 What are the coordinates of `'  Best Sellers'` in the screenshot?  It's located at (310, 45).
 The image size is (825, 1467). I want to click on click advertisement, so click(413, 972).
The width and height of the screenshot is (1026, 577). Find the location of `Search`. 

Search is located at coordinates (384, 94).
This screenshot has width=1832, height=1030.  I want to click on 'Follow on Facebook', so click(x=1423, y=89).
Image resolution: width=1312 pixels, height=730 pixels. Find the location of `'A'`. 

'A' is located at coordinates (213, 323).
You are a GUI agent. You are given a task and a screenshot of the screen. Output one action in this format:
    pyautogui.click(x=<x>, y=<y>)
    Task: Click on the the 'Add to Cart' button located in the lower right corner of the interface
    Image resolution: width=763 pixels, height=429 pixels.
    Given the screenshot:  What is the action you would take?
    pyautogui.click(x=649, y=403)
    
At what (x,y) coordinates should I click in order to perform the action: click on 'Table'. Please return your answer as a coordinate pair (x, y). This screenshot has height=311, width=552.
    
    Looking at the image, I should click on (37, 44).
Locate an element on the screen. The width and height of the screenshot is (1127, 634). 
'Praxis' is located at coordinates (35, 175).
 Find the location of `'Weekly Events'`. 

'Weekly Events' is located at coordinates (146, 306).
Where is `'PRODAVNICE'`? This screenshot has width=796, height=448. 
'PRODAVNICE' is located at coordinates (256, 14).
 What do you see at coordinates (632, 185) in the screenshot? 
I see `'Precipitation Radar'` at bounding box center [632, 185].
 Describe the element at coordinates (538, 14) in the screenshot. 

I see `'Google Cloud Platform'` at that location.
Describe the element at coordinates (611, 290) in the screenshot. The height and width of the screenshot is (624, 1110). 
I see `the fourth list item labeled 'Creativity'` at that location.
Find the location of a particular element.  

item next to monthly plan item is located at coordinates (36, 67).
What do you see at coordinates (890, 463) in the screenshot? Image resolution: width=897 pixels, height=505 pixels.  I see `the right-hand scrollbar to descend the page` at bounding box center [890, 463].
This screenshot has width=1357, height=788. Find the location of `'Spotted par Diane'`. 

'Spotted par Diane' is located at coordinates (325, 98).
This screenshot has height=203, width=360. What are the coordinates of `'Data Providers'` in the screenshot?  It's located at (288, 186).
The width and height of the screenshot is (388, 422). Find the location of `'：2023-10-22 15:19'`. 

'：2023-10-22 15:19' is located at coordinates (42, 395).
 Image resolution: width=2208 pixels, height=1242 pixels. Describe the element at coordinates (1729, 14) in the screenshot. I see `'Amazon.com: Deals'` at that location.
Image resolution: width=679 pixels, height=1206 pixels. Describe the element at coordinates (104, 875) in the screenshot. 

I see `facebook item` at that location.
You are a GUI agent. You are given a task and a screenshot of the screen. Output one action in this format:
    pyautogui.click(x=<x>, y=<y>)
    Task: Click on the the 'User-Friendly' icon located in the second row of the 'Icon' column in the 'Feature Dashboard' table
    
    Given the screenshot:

:: Exercise goal ::
Repeat all of the rows above word for word, line by line, without changing anything.

:: Expected answer ::
 What are the coordinates of `'  Best Sellers'` in the screenshot?  It's located at (310, 45).
 The image size is (825, 1467). I want to click on click advertisement, so click(413, 972).
The width and height of the screenshot is (1026, 577). Find the location of `Search`. 

Search is located at coordinates (384, 94).
This screenshot has width=1832, height=1030.  I want to click on 'Follow on Facebook', so click(x=1423, y=89).
Image resolution: width=1312 pixels, height=730 pixels. Find the location of `'A'`. 

'A' is located at coordinates (213, 323).
You are a GUI agent. You are given a task and a screenshot of the screen. Output one action in this format:
    pyautogui.click(x=<x>, y=<y>)
    Task: Click on the the 'Add to Cart' button located in the lower right corner of the interface
    Image resolution: width=763 pixels, height=429 pixels.
    Given the screenshot:  What is the action you would take?
    pyautogui.click(x=649, y=403)
    
At what (x,y) coordinates should I click in order to perform the action: click on 'Table'. Please return your answer as a coordinate pair (x, y). This screenshot has height=311, width=552.
    
    Looking at the image, I should click on (37, 44).
Locate an element on the screen. The width and height of the screenshot is (1127, 634). 
'Praxis' is located at coordinates (35, 175).
 Find the location of `'Weekly Events'`. 

'Weekly Events' is located at coordinates (146, 306).
Where is `'PRODAVNICE'`? This screenshot has width=796, height=448. 
'PRODAVNICE' is located at coordinates (256, 14).
 What do you see at coordinates (632, 185) in the screenshot? 
I see `'Precipitation Radar'` at bounding box center [632, 185].
 Describe the element at coordinates (538, 14) in the screenshot. 

I see `'Google Cloud Platform'` at that location.
Describe the element at coordinates (611, 290) in the screenshot. The height and width of the screenshot is (624, 1110). 
I see `the fourth list item labeled 'Creativity'` at that location.
Find the location of a particular element.  

item next to monthly plan item is located at coordinates (36, 67).
What do you see at coordinates (890, 463) in the screenshot? Image resolution: width=897 pixels, height=505 pixels.  I see `the right-hand scrollbar to descend the page` at bounding box center [890, 463].
This screenshot has width=1357, height=788. Find the location of `'Spotted par Diane'`. 

'Spotted par Diane' is located at coordinates (325, 98).
This screenshot has height=203, width=360. What are the coordinates of `'Data Providers'` in the screenshot?  It's located at (288, 186).
The width and height of the screenshot is (388, 422). Find the location of `'：2023-10-22 15:19'`. 

'：2023-10-22 15:19' is located at coordinates (42, 395).
 Image resolution: width=2208 pixels, height=1242 pixels. Describe the element at coordinates (1729, 14) in the screenshot. I see `'Amazon.com: Deals'` at that location.
Image resolution: width=679 pixels, height=1206 pixels. Describe the element at coordinates (104, 875) in the screenshot. 

I see `facebook item` at that location.
You are a GUI agent. You are given a task and a screenshot of the screen. Output one action in this format:
    pyautogui.click(x=<x>, y=<y>)
    Task: Click on the the 'User-Friendly' icon located in the second row of the 'Icon' column in the 'Feature Dashboard' table
    
    Given the screenshot:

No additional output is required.